- _FRAGMENTO DEL TEXTO_
▼

“Ninguna pasión elimina tan eficazmente
la capacidad de actuar y de razonar
como lo hace el miedo”
Edmund Burke
Cuando
se gestiona el trabajo y se conduce a las
personas bajo el paradigma de la empresa
tradicional (mando-control),
lo que se valora es la disciplina, la actitud
de obediencia y la conducta de acatamiento.
Este tipo de vínculos laborales generalmente
se sustentan en un estado anímico colectivo
de temor y de desconfianza mutua. Por el
contrario, para
lograr movilizar el conocimiento y
la iniciativa colectiva,
para aprovechar el talento, la creatividad y
la capacidad de innovación que pueda aportar
cada individuo, se
requiere que las personas estén imbuidas y
comprometidas
con la
visión y los
objetivos
de la empresa,
motivadas con las tareas a realizar y que
asuman una conducta de responsabilidad por los
resultados. Todo
esto sólo es posible en una cultura
organizacional basada en la emocionalidad de
la confianza.
Desarrollaremos
algunos de los aspectos más relevantes de
estos estados anímicos (el miedo y la
confianza), centrando el análisis en las
formas en que se manifiestan en ámbitos
organizacionales y en cómo impactan en los
comportamientos de los integrantes de las
mismas.
El
miedo
Pilar
Jericó,
una especialista que se ha dedicado a estudiar
la emocionalidad del miedo en el ámbito
empresario, sostiene: “Nadie lo reconocerá
abiertamente, pero el miedo ha sido empleado
como método de gestión en las empresas
durante siglos (y se continúa empleando)”.
Generalmente
relacionamos el concepto de miedo con la
reacción emocional ante una situación de
peligro. Sin embargo, cuando lo analizamos
como emocionalidad organizacional nos
referimos al miedo como un estado de ánimo
que perdura en el tiempo. Actúa como
trasfondo en los comportamientos de las
personas, tiñe las relaciones y persiste como
un componente distintivo de la cultura
organizacional.
El
miedo puede manifestarse de diversas formas y
en distintos niveles de intensidad. Puede ir
desde el malestar temeroso hasta el pánico.
Cuando hablamos de la “gestión por el
miedo”, nos referimos al temor de baja
intensidad pero de larga duración.
Es
muy diferente si se trata de una emoción de
miedo que surge como reacción a un hecho
puntual en una circunstancia específica, que
cuando se instala un estado anímico de temor
como forma de interacción y convivencia
organizacional. Ambas emocionalidades difieren
en las formas en que se expresan, en las
consecuencias que generan en el comportamiento
y en el impacto que pueden tener en la salud y
en la calidad de vida de las personas. El
estado de ánimo de temor en el ámbito
laboral es uno de los más frecuentes factores
desencadenantes del estrés.

▲

- _MATERIAL_
▼

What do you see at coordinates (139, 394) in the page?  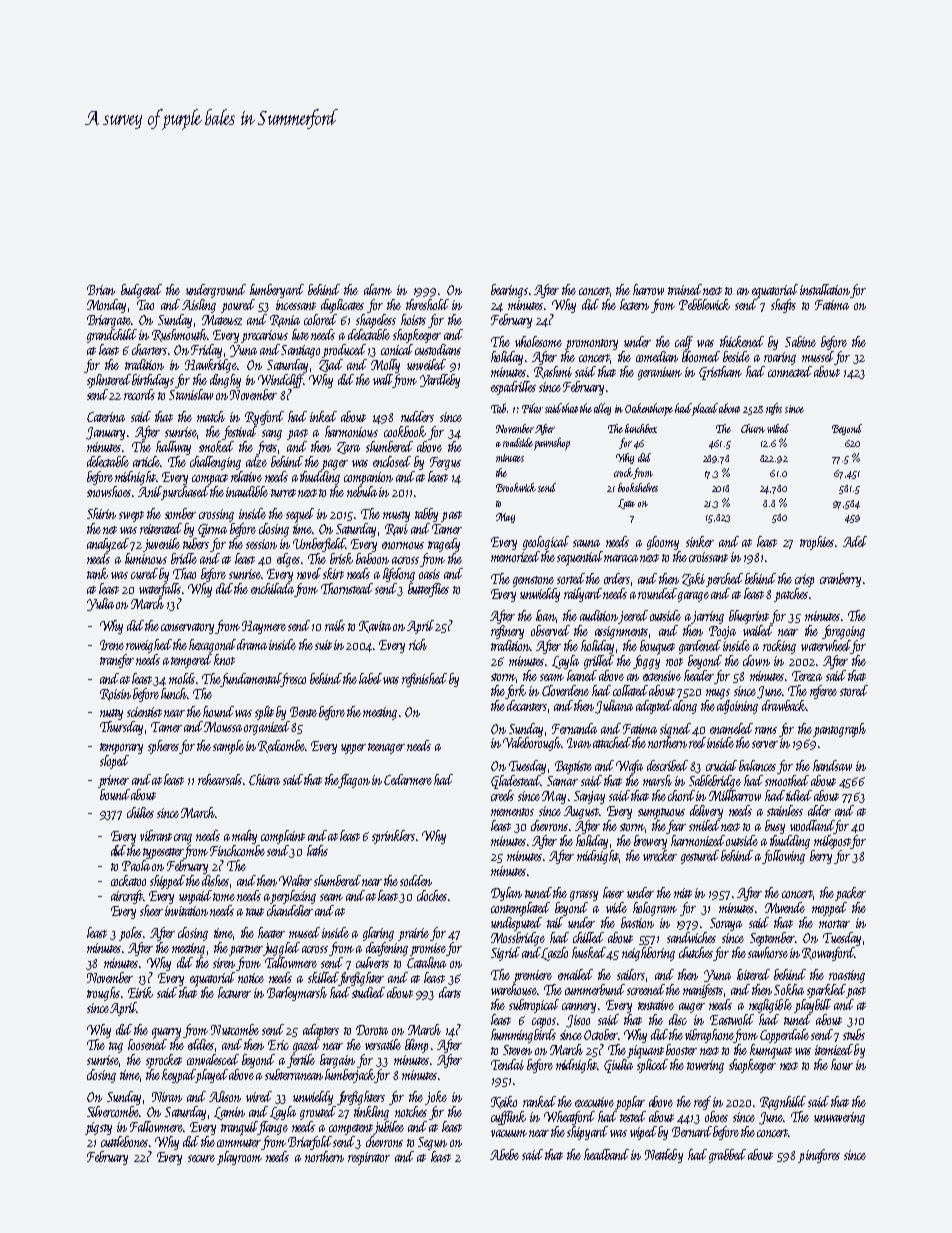 I see `records` at bounding box center [139, 394].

▲

- _LISTA DE TAREAS_
1/ Indica si cada afirmación coincide con el texto sobre el miedo en la empresa: (a) la "gestión por el miedo" alude a un temor de baja intensidad pero de larga duración; (b) según Pilar Jericó, el miedo ya no se emplea como método de gestión; (c) el temor en el ámbito laboral figura entre los desencadenantes más frecuentes del estrés. Responde sí o no en cada caso y cita textualmente las palabras que lo deciden.
2/ Reproduce sin cambios el tramo del texto sobre el miedo en la empresa que empieza con las palabras que contienen "Edmund Burke" y termina con "conducta de acatamiento.".
Para responder, apóyate únicamente en el texto sobre el miedo en la empresa.

- _RESPUESTAS POR TAREA_
1/
(a) Sí: "nos referimos al temor de baja intensidad pero de larga duración".
(b) No: "el miedo ha sido empleado como método de gestión en las empresas durante siglos (y se continúa empleando)".
(c) Sí: "El estado de ánimo de temor en el ámbito laboral es uno de los más frecuentes factores desencadenantes del estrés."

2/
Edmund Burke
Cuando
se gestiona el trabajo y se conduce a las
personas bajo el paradigma de la empresa
tradicional (mando-control),
lo que se valora es la disciplina, la actitud
de obediencia y la conducta de acatamiento.